Philippe Meirieu, le célèbre pédagogue, disait, ainsi, qu’il fallait feindre de s’intéresser à Harry Potter - avant d’asséner à l’élève la vérité que c’était très inférieur à Homère! L’élève, pris par surprise, ne réagit pas; mais que peut-on penser de ce qu’il ressent à long terme?

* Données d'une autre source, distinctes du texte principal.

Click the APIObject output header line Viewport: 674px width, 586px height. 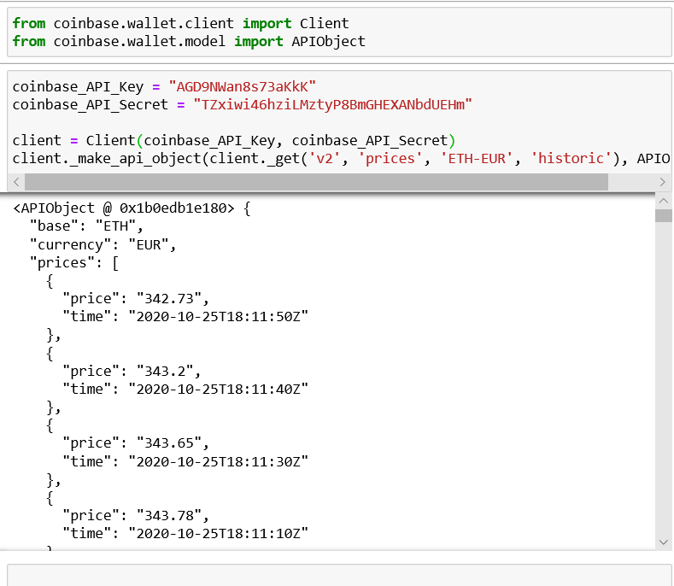pos(132,208)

Il n’est du reste pas vrai que l’enseignement catholique ait été seulement répressif. Dans la Savoie d’autrefois, il déployait un tel luxe d’images flamboyantes, nourries de François de Sales et de Thomas d’Aquin, qu’aucun conflit n’existait dans l’éducation: le peuple acceptait ce qui lui était ainsi enseigné. Si les images d’Homère sont plus fortes que celles de J. K. Rowling, feindre de s’intéresser à cette dernière est simplement du temps perdu; si ce n’est pas le cas, on n’a pas démontré qu’il lui était supérieur! L’élève ressent les choses de cette manière: peu importe le statut officiel!

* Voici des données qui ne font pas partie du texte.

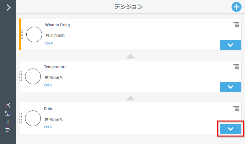Click the up arrow between What to Bring and Temperature
245x144 pixels.
[130, 56]
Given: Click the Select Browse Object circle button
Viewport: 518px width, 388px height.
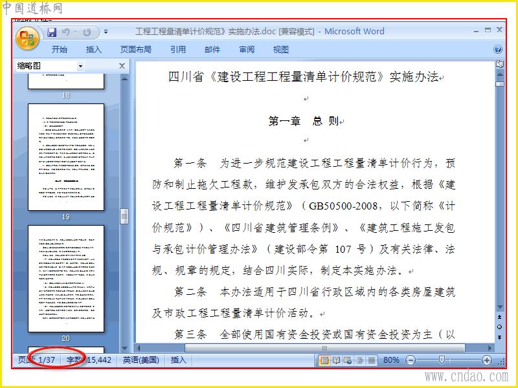Looking at the screenshot, I should click(x=499, y=327).
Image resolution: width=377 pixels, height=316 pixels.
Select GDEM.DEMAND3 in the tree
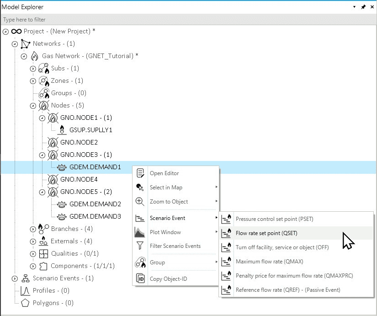[95, 216]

Il est vrai que, de toute manière, le catholicisme, en France, a tendu à la sécheresse, et qu’il fallait certainement s’armer pour imposer ses vérités. D’où, probablement, les conflits qui y ont existé, et que la Savoie ne connut pas: à la Restauration, on y était au fond heureux de retrouver les vieux symboles, qui avaient tant parlé au cœur, et que conservaient les décors baroques des églises. Le rationalisme imposé sous Napoléon avait eu besoin, lui aussi, du régime militaire pour pénétrer les esprits; mais Stendhal atteste que les prêtres savoyards n’étaient pas dans ce cas: proches du peuple, ils savaient lui parler.
Sans doute, cet enseignement manquait de base scientifique; car même si on postulait que la nature manifestait l’esprit de son auteur, on ne l’étudiait guère: cela restait virtuel. On en restait à la science morale. Il en allait bien autrement en Allemagne, avec Goethe, Schelling, les philosophes de la nature. Mais à cet égard, les prêtres savoyards restaient timorés; ils n’avaient pas l’esprit d’aventure des protestants. Même Genève avait donné naissance à Charles Bonnet; bien ou mal, Joseph de Maistre ne parlait que de science politique.
C’est par là, sans doute, que le rationalisme en France pouvait apparaître, de façon simpliste, comme supérieur à l’enseignement moral catholique. Lui pénétrait la nature, pratiquait la science. Il était son exact opposé. Malheureusement, il laissait l’élève en dehors de ce qu’il énonçait, comme jadis le catholicisme rationalisé de Bossuet. Car Fénelon avait été chassé - et avec lui les ultimes tentatives de représenter poétiquement les vérités morales. La répression devenait le seul recours.